Collected data
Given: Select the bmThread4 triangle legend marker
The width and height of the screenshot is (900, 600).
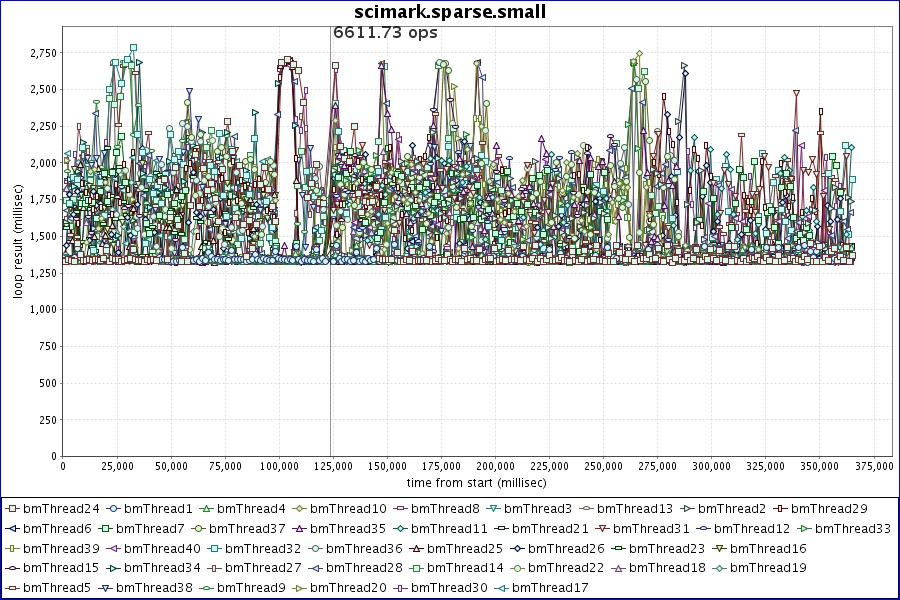Looking at the screenshot, I should point(206,509).
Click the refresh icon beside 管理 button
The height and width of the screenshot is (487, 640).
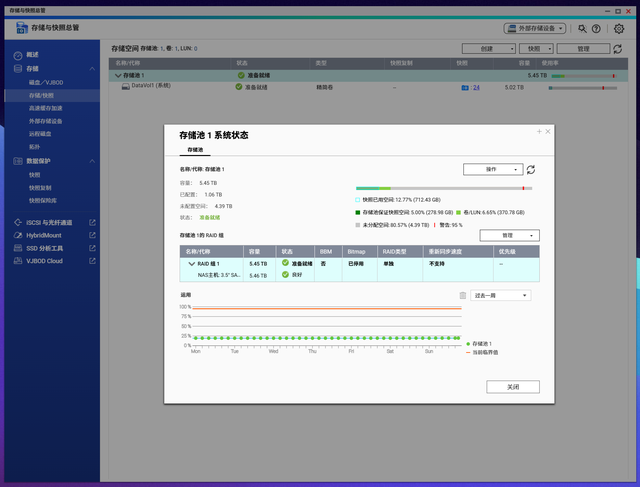(618, 49)
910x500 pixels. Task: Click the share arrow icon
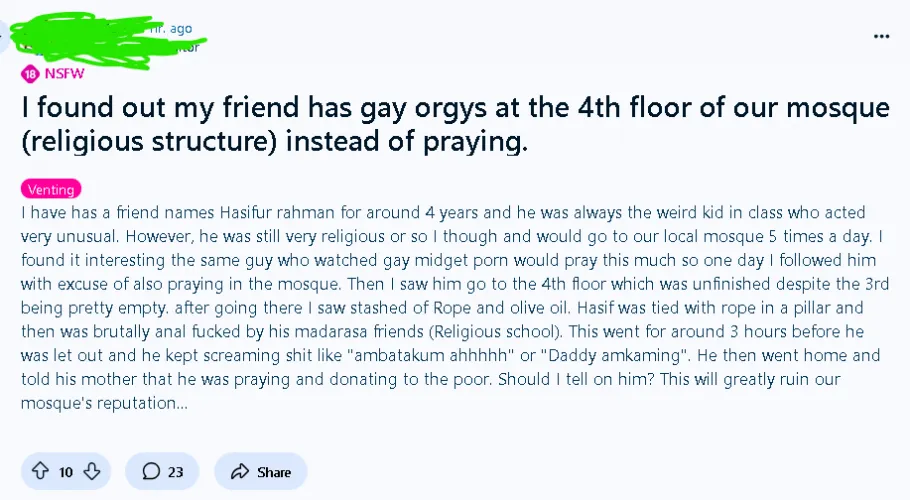coord(238,472)
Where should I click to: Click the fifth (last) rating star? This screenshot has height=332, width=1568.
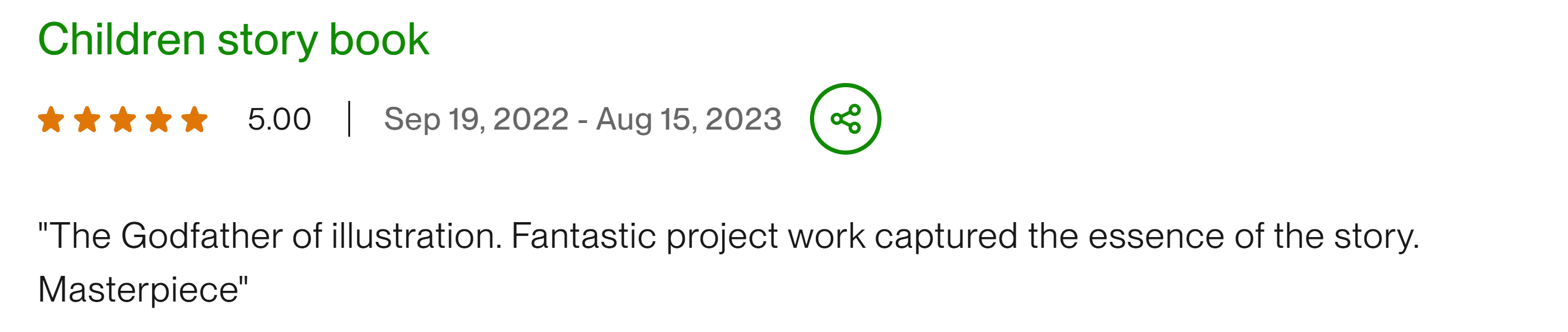195,119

Task:
Print all entries exactly; skip the pictures.

Answer section:
Given: Select the bmThread4 triangle legend marker
The width and height of the screenshot is (900, 600).
Looking at the screenshot, I should point(206,509).
Click the refresh icon beside 管理 button
The height and width of the screenshot is (487, 640).
(618, 49)
910x500 pixels. Task: Click the share arrow icon
coord(238,472)
Where should I click to: Click the fifth (last) rating star? This screenshot has height=332, width=1568.
195,119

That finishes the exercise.